Task directions >>
Collect every line from the rows below that contains the string "leftmost".
— BEGIN Data to use —
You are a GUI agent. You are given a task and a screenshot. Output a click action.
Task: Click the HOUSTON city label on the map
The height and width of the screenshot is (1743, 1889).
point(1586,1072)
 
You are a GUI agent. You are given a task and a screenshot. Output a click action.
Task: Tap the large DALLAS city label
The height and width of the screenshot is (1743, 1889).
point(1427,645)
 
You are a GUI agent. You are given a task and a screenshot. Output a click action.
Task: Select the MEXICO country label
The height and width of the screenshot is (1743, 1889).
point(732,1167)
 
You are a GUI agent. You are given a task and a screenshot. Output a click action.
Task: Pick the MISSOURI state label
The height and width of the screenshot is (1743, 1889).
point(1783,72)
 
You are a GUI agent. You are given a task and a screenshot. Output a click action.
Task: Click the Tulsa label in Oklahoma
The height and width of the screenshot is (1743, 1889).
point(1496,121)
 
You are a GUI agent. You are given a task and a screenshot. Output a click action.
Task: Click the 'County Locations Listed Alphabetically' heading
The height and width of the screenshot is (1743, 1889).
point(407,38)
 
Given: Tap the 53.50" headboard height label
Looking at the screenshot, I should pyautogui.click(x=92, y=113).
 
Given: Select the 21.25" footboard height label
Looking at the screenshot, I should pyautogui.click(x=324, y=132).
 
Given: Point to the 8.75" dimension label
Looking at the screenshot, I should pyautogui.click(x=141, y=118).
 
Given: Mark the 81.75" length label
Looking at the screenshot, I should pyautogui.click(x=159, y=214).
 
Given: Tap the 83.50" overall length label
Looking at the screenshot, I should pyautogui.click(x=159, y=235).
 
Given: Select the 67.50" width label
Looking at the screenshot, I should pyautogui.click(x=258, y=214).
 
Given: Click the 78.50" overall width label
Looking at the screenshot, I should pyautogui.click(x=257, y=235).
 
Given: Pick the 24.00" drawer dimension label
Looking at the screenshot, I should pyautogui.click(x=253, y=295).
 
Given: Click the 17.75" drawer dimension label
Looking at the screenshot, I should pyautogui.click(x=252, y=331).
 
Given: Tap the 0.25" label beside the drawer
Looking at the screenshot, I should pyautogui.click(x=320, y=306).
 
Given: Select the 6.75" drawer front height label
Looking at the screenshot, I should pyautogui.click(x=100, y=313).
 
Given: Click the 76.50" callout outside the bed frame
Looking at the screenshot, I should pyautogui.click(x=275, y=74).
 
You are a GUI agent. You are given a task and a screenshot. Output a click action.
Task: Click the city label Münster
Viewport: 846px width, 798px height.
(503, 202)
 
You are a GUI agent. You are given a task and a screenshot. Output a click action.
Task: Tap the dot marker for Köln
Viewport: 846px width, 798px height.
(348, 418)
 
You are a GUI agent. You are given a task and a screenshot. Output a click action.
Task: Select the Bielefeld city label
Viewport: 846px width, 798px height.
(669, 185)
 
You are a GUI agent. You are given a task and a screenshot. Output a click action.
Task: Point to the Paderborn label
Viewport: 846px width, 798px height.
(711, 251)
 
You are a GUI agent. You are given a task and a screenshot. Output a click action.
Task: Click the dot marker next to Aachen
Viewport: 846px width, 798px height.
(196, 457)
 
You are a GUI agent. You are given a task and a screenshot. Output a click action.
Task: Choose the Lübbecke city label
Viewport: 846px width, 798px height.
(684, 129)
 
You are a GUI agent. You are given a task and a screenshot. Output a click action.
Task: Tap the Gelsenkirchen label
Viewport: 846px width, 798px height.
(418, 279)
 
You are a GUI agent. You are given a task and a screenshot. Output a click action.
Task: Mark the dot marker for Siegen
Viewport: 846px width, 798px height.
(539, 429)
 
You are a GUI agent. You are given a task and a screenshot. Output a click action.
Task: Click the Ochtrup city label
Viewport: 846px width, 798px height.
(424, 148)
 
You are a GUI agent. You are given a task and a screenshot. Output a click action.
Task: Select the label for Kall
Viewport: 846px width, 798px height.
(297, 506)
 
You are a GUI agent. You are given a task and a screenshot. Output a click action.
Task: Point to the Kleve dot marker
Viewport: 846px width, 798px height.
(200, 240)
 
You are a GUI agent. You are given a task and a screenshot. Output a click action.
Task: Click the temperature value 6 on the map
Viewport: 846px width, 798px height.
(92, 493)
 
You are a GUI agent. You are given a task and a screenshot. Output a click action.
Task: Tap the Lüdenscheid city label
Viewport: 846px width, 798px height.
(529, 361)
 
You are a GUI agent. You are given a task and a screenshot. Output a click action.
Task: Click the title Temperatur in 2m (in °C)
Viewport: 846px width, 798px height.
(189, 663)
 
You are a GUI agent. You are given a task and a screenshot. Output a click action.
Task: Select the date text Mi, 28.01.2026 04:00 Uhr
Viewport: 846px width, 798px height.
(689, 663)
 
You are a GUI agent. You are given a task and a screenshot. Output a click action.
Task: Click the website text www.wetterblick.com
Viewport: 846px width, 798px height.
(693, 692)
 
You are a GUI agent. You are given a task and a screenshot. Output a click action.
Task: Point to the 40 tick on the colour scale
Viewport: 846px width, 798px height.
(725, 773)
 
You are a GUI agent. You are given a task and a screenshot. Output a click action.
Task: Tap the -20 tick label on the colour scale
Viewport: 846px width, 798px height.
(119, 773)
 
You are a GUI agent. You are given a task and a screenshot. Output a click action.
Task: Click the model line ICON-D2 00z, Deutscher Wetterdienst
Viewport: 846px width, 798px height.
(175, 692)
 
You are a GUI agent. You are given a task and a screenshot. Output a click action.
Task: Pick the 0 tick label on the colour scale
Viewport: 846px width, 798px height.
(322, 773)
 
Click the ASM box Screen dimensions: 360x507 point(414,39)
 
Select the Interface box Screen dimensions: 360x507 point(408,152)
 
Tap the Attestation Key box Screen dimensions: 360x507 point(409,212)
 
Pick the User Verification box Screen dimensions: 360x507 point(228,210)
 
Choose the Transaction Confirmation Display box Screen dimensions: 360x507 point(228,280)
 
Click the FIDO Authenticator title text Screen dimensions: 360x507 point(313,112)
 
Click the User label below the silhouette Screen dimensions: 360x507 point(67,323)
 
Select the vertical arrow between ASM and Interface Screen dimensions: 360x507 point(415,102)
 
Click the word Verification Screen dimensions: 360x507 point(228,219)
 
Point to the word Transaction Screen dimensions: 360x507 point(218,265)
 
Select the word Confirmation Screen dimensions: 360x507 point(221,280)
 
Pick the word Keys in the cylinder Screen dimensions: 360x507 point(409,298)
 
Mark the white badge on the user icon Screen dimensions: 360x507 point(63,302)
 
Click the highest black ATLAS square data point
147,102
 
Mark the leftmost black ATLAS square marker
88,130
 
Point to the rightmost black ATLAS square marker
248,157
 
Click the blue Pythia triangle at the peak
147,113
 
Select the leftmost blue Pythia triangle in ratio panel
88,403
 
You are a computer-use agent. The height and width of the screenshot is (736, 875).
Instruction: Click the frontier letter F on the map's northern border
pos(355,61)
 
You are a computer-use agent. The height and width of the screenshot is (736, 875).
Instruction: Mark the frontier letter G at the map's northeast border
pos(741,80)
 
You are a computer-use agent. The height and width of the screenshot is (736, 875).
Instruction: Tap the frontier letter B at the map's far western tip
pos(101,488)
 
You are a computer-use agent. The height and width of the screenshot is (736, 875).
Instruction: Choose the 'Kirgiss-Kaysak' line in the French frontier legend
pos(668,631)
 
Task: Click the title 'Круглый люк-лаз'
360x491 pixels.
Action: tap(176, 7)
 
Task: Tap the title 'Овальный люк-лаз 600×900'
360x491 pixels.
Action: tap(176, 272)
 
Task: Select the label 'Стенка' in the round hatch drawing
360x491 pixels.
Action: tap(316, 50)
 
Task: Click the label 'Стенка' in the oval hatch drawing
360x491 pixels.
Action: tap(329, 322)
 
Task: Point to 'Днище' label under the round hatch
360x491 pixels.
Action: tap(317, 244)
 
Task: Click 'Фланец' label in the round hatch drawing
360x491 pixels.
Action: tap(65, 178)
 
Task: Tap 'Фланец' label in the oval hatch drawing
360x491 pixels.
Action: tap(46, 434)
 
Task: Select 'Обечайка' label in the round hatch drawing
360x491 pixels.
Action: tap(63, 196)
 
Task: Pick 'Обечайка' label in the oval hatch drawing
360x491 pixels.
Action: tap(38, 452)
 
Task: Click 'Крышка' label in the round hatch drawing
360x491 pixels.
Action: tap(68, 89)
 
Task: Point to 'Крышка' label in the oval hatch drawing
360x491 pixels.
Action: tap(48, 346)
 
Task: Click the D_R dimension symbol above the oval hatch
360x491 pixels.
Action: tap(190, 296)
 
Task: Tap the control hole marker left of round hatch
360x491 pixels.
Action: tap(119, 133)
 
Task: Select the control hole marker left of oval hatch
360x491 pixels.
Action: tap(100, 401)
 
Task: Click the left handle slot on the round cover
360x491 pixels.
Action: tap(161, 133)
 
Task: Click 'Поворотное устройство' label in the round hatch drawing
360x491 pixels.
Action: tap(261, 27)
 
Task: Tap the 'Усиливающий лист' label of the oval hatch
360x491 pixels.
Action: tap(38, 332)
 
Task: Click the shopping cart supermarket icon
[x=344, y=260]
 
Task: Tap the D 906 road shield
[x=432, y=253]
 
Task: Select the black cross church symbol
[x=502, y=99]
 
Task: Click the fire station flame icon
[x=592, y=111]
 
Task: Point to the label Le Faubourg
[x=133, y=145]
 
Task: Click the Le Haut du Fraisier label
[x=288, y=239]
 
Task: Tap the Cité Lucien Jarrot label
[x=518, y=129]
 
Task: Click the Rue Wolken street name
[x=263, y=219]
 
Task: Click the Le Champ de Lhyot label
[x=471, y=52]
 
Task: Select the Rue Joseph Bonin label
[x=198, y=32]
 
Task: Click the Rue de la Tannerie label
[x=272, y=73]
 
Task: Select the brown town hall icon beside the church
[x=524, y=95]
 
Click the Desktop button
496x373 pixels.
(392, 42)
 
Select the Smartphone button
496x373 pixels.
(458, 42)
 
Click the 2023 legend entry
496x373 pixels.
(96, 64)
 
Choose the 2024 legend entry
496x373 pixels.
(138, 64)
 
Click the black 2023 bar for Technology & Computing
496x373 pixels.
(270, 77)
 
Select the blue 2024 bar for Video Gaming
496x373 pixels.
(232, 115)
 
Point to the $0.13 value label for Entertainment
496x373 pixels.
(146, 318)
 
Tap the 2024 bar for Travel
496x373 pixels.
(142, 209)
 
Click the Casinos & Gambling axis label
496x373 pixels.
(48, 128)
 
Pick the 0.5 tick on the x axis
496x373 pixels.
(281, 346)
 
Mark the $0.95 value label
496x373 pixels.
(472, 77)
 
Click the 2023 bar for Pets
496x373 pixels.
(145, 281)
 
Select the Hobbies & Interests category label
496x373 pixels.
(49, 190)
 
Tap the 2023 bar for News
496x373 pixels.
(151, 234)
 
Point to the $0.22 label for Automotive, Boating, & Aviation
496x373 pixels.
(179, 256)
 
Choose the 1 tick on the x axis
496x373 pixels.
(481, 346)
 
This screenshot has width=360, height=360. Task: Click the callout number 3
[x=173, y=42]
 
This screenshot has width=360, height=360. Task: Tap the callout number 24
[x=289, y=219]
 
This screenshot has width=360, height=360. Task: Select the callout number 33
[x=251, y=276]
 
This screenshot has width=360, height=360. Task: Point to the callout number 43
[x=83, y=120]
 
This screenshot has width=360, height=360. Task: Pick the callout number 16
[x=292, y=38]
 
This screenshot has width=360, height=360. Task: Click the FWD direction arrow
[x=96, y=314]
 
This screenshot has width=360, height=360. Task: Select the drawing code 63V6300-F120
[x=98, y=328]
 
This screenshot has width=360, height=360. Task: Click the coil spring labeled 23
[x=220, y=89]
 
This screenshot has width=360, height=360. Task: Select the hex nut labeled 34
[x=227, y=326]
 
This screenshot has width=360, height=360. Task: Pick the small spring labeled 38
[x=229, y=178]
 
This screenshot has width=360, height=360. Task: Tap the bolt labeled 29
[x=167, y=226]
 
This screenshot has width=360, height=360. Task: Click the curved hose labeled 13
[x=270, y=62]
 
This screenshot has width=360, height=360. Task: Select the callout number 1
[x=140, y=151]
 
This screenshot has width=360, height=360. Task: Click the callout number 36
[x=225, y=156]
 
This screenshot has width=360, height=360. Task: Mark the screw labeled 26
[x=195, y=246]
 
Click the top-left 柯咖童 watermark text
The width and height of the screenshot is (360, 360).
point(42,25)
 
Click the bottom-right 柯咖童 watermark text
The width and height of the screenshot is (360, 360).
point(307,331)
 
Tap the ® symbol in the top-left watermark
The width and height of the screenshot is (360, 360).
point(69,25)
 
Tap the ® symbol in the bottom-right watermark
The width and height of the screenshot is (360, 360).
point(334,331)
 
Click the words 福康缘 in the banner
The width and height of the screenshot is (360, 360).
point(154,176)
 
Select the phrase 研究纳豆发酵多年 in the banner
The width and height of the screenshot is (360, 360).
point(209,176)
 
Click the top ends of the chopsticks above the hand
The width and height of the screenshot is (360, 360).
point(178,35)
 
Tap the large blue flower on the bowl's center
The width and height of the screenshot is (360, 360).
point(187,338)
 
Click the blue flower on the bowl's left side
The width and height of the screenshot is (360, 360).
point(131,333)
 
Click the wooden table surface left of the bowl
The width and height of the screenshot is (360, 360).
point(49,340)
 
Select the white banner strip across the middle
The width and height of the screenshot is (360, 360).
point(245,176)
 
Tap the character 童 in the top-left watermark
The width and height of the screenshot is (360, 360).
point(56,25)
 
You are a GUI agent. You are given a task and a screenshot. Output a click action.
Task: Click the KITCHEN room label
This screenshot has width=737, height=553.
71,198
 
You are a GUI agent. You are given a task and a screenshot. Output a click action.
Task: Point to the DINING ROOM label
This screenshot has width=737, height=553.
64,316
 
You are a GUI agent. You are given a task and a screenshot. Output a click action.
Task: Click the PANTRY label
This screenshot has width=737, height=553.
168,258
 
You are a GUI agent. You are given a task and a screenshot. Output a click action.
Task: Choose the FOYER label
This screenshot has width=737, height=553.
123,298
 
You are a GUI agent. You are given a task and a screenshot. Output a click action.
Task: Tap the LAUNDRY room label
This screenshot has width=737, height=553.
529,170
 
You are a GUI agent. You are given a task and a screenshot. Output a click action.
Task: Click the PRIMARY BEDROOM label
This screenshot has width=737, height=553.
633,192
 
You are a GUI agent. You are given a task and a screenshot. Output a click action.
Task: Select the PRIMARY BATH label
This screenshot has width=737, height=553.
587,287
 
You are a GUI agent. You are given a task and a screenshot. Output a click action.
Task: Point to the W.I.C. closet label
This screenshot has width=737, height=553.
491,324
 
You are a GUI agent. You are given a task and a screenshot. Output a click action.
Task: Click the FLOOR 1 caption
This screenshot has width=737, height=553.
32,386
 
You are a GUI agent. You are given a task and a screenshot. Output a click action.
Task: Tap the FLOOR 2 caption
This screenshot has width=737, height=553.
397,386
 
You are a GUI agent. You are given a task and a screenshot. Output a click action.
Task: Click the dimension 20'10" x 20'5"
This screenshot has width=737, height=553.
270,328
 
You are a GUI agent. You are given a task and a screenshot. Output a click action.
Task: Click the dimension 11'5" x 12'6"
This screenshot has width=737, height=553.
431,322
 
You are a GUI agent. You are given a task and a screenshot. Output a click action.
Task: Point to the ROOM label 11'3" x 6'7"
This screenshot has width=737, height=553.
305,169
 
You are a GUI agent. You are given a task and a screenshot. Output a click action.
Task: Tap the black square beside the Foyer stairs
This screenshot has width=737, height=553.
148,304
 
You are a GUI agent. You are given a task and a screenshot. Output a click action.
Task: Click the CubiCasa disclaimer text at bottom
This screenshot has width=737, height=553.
— END Data to use —
Task response >>
Mark the leftmost black ATLAS square marker
Select the leftmost blue Pythia triangle in ratio panel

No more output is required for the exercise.